La pintura de Baqué también tiene algo teatral: a él le gustan mucho la Comedia del Arte y sus figuras, los actores y los toreros, le atraen especialmente el circo con sus figuras y sus historias secretas: domadoras, volatineros y acróbatas, payasos, mujeres que pasean su beldad melancólica bajo la carpa. Niñas de seda y luna. Le interesa el reino de las muñecas, tan amado por los surrealistas, tan inquietante y tan sutil. Un mundo dentro del mucho pespunteado por el escalofrío.

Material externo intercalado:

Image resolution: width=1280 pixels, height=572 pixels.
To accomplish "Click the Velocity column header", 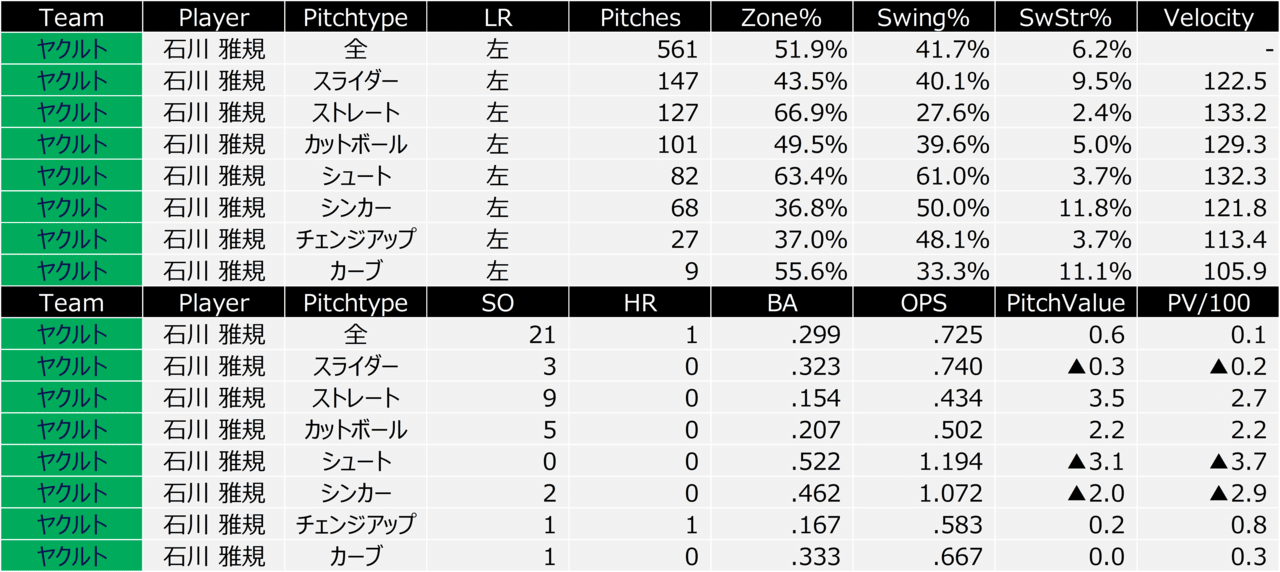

Le gustan las marionetas: las sueña, las construye, les da otra vida más allá de la ficción en sus lienzos. Y por si no quedara claro un último matiz: a José Ignacio Baqué le interesan los seres humanos: las niñas, las mujeres, los hombres con una historia detrás, los pescadores y pescadoras, los músicos, los solitarios. Y sus retratos, o sus criaturas, atesoran las claves de su arte: vibración, color, encuadre, hondura, ecos de la pintura de los años 20 y una gracia especial que tiene mucho de arte expresionista que busca sugerir, transportar, contar con los atributos eternos de la pintura. Ahí están dos piezas que destacan en la muestra: el retrato de María José, la musa y la compañera y la esposa del pintor, una composición equilibrada de tono, serena y elegante, un cuadro de emoción contenida que nace de la complicidad y de la confianza, y ‘La violonchelista’, quizá el cuadro más emblemático, el que con mayor rotundidad define al Baqué que canta y exalta cada nueva oportunidad que le concede la vida.
Además de esos temas tan narrativos, tan explícitos, por decirlo así, a Baqué también le gusta hacer pequeños guiños de contenido o de pensamiento profundo, casi de crítica social: por ahí anda el ‘Asceta’, el tríptico ‘Los moralistas’, ‘La mala reputación’ o la pieza ‘No ver, no oír, no hablar’, que también es un manifiesto y un acorde de rebeldía y de sarcasmo en este tiempo de imposturas y silencios tan medidos como obscenos. Eso sí, todo ello, el desarrollo intuitivo de este mundo se aborda con enorme sutileza, con dulzura e incluso, y así le gusta decirlo a José Ignacio Baqué, con ternura, aunque no esté de moda.
Baqué, uno de los ocho magníficos del grupo ‘Azuda-40’, un pintor de una dilatada trayectoria, está en esta muestra en plenitud. La creación nace de la incertidumbre y de la búsqueda. Y de esas certezas que se conquistan de modo un tanto inadvertido. Como quien no quiere la cosa. Como quien sale a pescar o a cazar el poniente más exuberante de oro y sangre. Baqué goza y se renueva. Se vuelve otro y él mismo. El pincel y sus sueños son el arrebato constante de una vida nueva.